# Supplied passage
Pretreatment thrombocytosis predict poor prognosis in patients with endometrial carcinoma: a systematic review and meta-analysis

BMC Cancer201919:73

https://doi.org/10.1186/s12885-018-5264-y

  • Received: 30 May 2018
  • Accepted: 28 December 2018
  • Published:
Open Peer Review reports

Abstract

Background

Several previous studies have confirmed that thrombocytosis was related to reduced survival in many solid tumors. However, the prognostic significance of thrombocytosis in endometrial carcinoma (EC) was still controversy. Therefore, we conducted this study to assess the prognostic value of thrombocytosis in EC.

# Available data
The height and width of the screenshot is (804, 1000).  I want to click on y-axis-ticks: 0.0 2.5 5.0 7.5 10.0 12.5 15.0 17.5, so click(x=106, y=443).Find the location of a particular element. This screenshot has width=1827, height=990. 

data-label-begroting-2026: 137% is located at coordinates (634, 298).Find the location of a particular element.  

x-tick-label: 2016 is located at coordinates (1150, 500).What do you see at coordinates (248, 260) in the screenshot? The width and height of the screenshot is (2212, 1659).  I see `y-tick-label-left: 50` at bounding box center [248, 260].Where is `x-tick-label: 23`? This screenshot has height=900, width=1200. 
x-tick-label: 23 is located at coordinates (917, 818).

# Assignment 1
Name the labels of the three bulleted lines in the endometrial carcinoma abstract.
# Assignment 2
Rewrite part of the endometrial carcinoma abstract, starting at the words "Several previous studies" and stopping after "thrombocytosis in EC.", with "solid tumors" changed to "malignancies".
# Assignment 3
Continue the endometrial carcinoma abstract from its final sentence.

# Written reply 1
Received, Accepted, Published

# Written reply 2
Several previous studies have confirmed that thrombocytosis was related to reduced survival in many malignancies. However, the prognostic significance of thrombocytosis in endometrial carcinoma (EC) was still controversy. Therefore, we conducted this study to assess the prognostic value of thrombocytosis in EC.

# Written reply 3
Methods

The database including PubMed, MEDLINE, EMBASE, and Web of Science was searched to explore available literature. Above all, the hazard ratio (HR), odds ratios (OR) with 95% confidence intervals (CIs) was used to investigate the correlation between thrombocytosis and overall survival (OS) and disease-free survival (DFS). Moreover, the association between thrombocytosis and patient clinicopathological characteristics was explored. Publication bias and sensitivity analysis also were conducted in this study.

Results

Overall, 11 studies involving 3439 patients were contained in this study. The results revealed that pretreatment thrombocytosis was significantly related to a decreased OS (pooled HR = 2.99; 95% CI = 2.35–3.8; P < 0.001) and DFS (pooled HR = 2.86; 95% CI = 2.27–3.6; P <  0.001) in patients with EC. Moreover, thrombocytosis was correlated with adverse clinicopathological parameters.

Conclusions

Pretreatment thrombocytosis is an adverse prognostic marker in patients with EC.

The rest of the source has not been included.